John Daniel Morell (18 June 1816 – 1 April 1891) was a British educationalist and Congregational minister.

==Life==
Morell was born at Little Baddow, Essex, where his father was minister of the Congregational church (1799–1852). He went to Homerton College in 1833, where he studied theology under John Pye Smith. He then entered the University of Glasgow, where he took the M.A. degree in 1841. Subsequently he studied philosophy and theology under Fichte at Bonn, and returned to England to undertake the pastorate of the Congregational church at Gosport in 1842.

In 1845, Morell gave up the ministry in favour of philosophy. In 1848 he made his name by his Historical and Critical View of the Speculative Philosophy of Europe in the Nineteenth Century. It brought him to the notice of Lord Lansdowne, who made him an inspector of schools. From 1848 till 1876 he was active in that career.

==Works==
Morell's Historical and Critical View of the Speculative Philosophy of Europe in the Nineteenth Century was his major work. He showed a partiality for the "eclectic philosophy" of Victor Cousin, and pointed out the Scottish Enlightenment as a precursor. Rudolf Metz argued that Morell's thought itself was based on Scottish philosophy.

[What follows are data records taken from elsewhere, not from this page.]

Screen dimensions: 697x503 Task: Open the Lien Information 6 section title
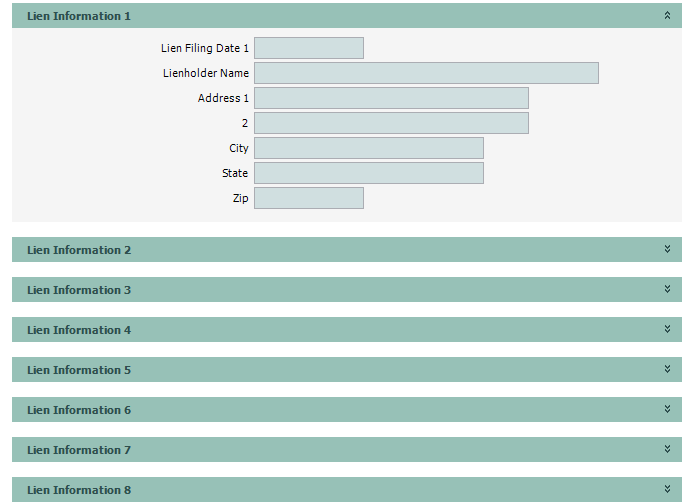tap(79, 410)
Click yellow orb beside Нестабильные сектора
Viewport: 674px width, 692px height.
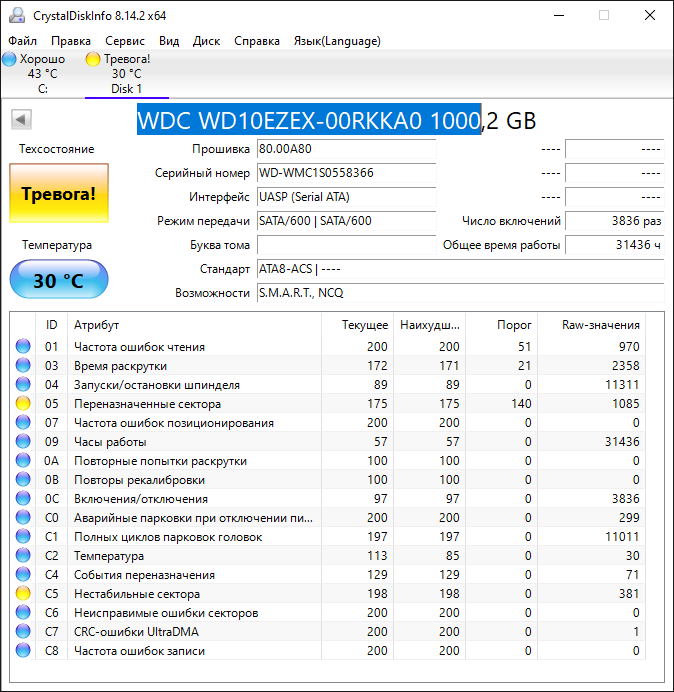[x=23, y=594]
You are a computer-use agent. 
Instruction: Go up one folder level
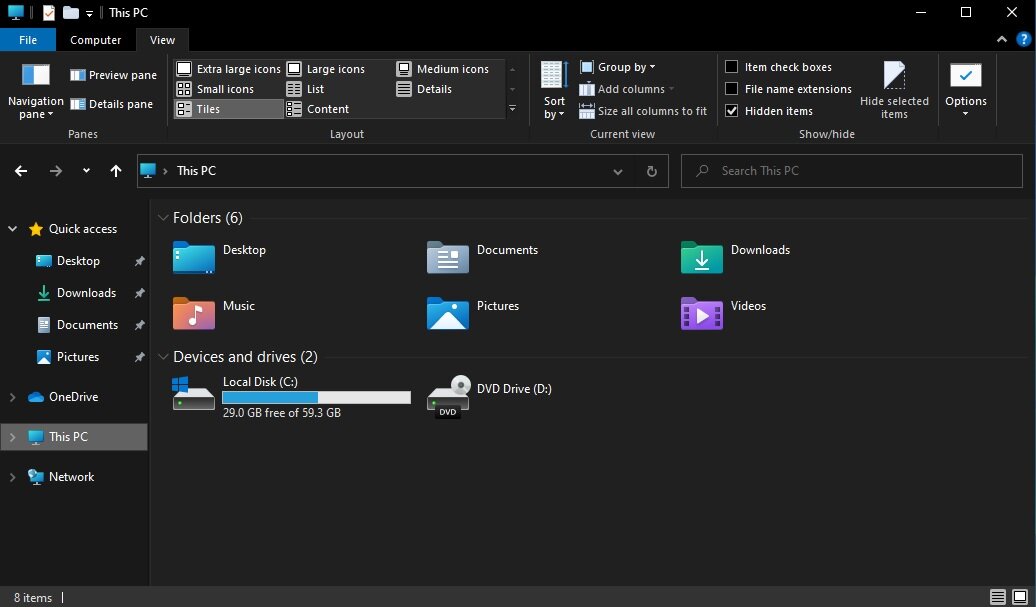[x=116, y=171]
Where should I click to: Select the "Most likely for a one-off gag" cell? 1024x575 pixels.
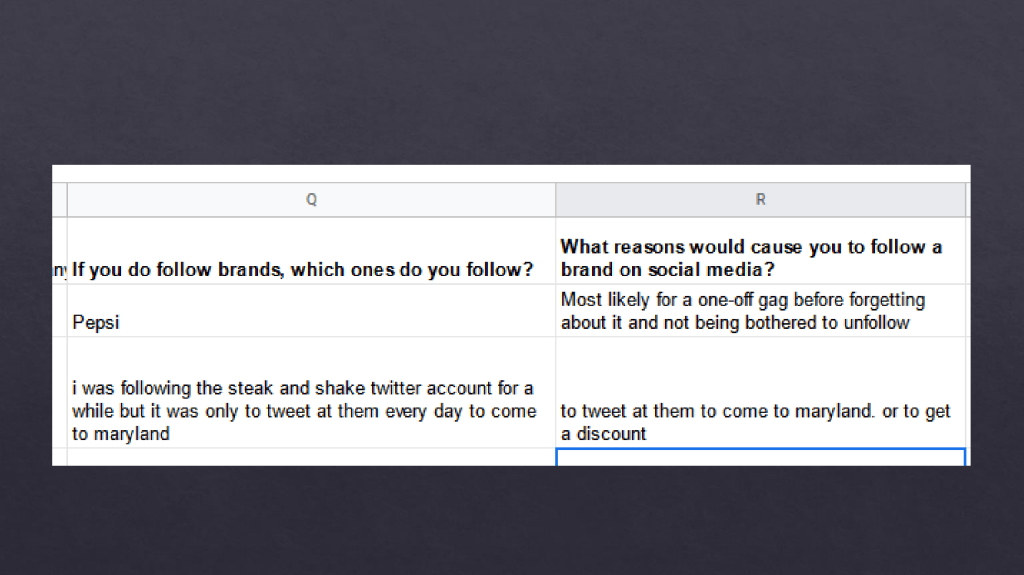point(760,311)
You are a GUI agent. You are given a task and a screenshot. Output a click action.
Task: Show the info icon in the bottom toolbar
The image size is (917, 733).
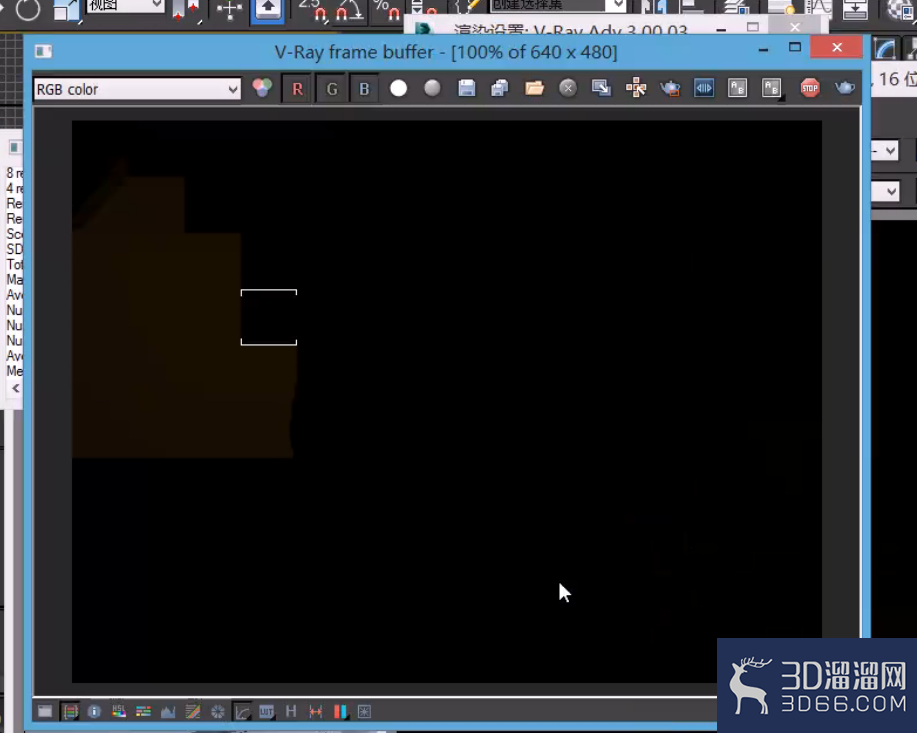pos(94,711)
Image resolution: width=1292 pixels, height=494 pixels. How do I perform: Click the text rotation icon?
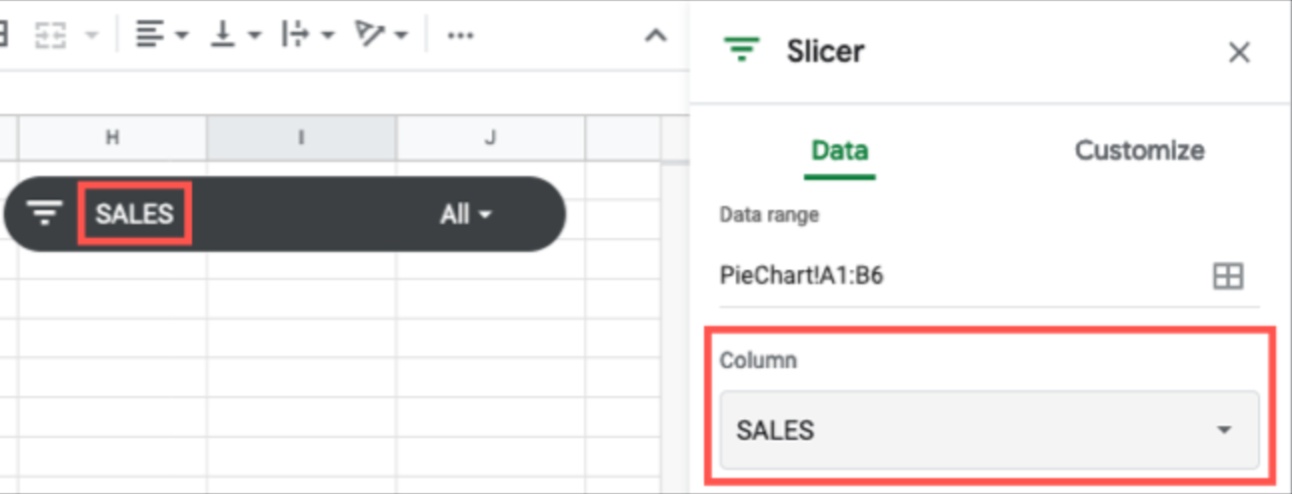tap(371, 35)

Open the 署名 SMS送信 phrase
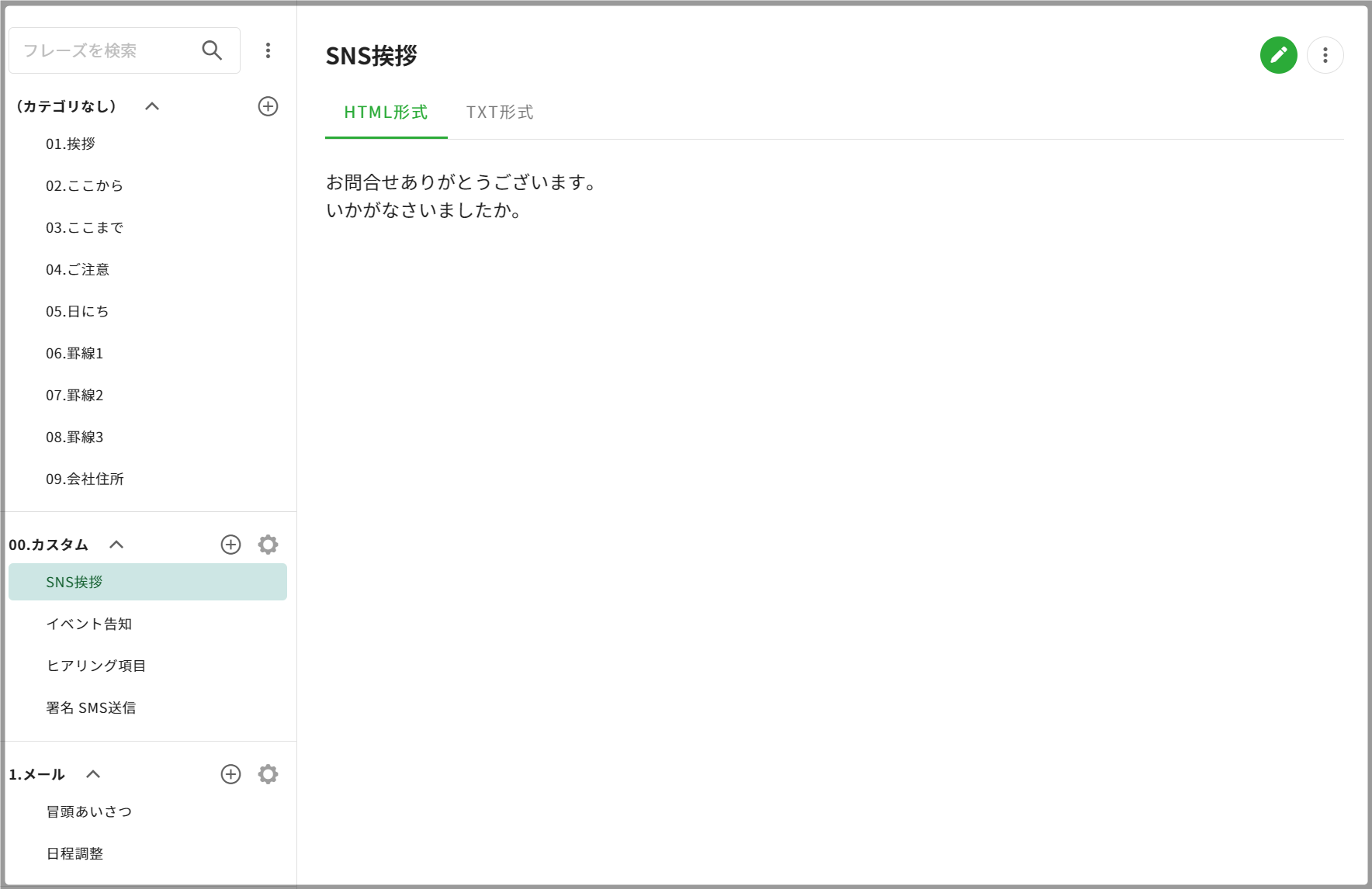pyautogui.click(x=91, y=707)
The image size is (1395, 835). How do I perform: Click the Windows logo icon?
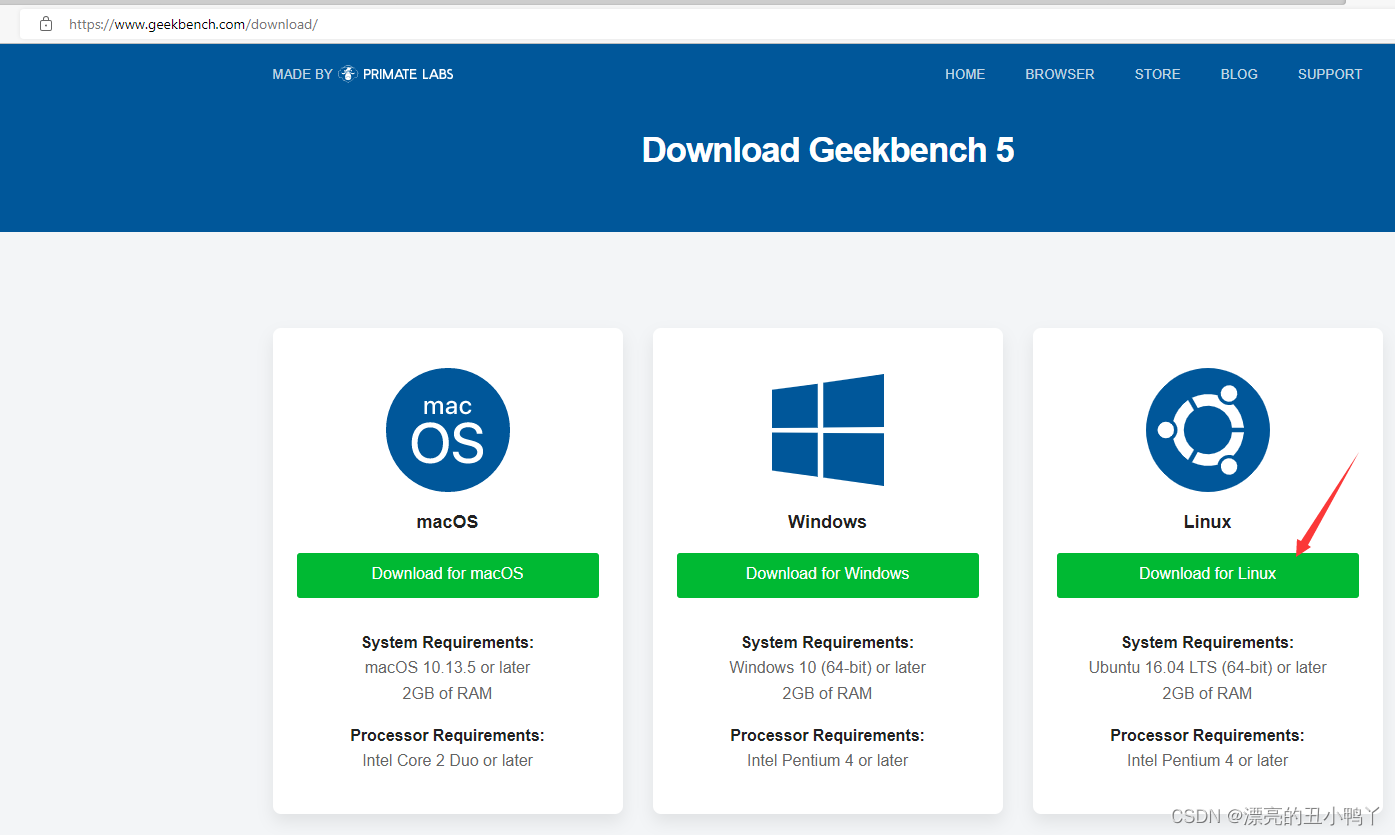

He published educational works, including:

- The Philosophy of Religion (1849)
- The Analysis of Sentences (1852)
- Elements of Psychology (1853)
- The Essentials of English Grammar and Analysis (1855)
- Handbook of Logic (1855)
- Grammar of the English Language (1857)
- The Philosophical Tendencies of the Age (1848), four lectures
- Fichte's Contributions to Moral Philosophy (1860)
- Philosophical Fragments (1878)
- An Introduction to Mental Philosophy on the Inductive Method (1862)
- Manual of History of Philosophy with numerous examination papers in mental science which have been set in the London University (1884).